Former US Amb. to S. Vietnam about US betrayal of Diem (1981)

1 year ago
117

“These were meetings at which the majority of the State Department were for a change. Ah. The reading of the CIA was against a change, although they were not in a policy position. The reading of the military was against a change. Ah. The reading of certain members of the White House staff were for a change. That is, for a coup or change in American policy, which would likely bring about a coup. I do not think the thing was well-coordinated. Ah. Certainly, it was a, a series of meetings after which nobody quite knew what the president wanted to do. Then, he made a talk, do you remember, before ah Walter Cronkite in which he said we might be ch, cha, calling for a change in, in policy, and perhaps in personnel. Or, tha... not we would be calling but they perhaps should make a change in policy and perhaps in personnel.

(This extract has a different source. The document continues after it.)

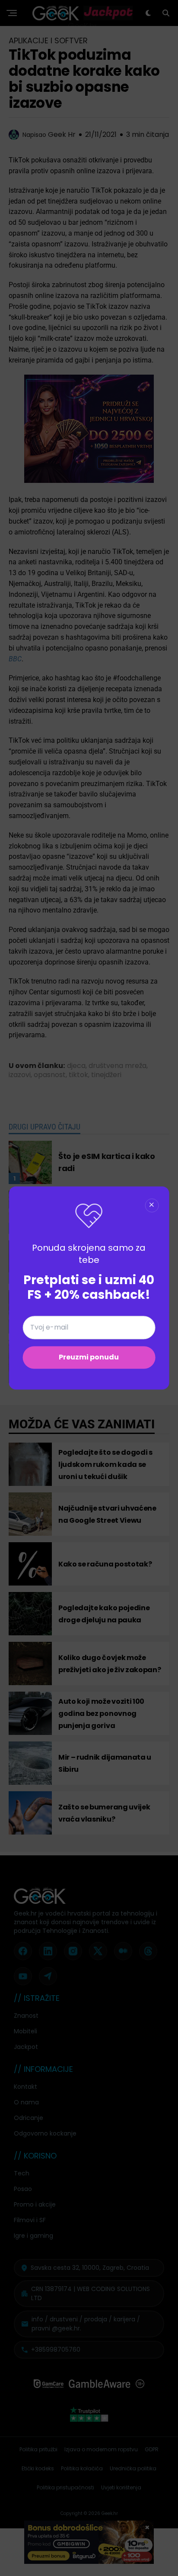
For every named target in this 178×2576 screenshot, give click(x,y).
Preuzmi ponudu (89, 1357)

These were indications ah of ah decided change and they were taken very hard in Saigon by the Diem government. Another symbol, of course, was the asylum that was given Thich Tri Quang in the US Embassy, and tha—that symbol ah was very ah very strong. Ah. My own view was that even at that point, ah, we would have done much better to stick with the constitutional government or at the very least, to have let them know ah that our policy was changing. I don't think it was fair, just, or honorable to an ally of nine years ah to do this behind his back, and ah, for myself, I am convinced that that change in policy at the end of the Kennedy administration was the thing that got us locked into this unnecessary and disastrous war.”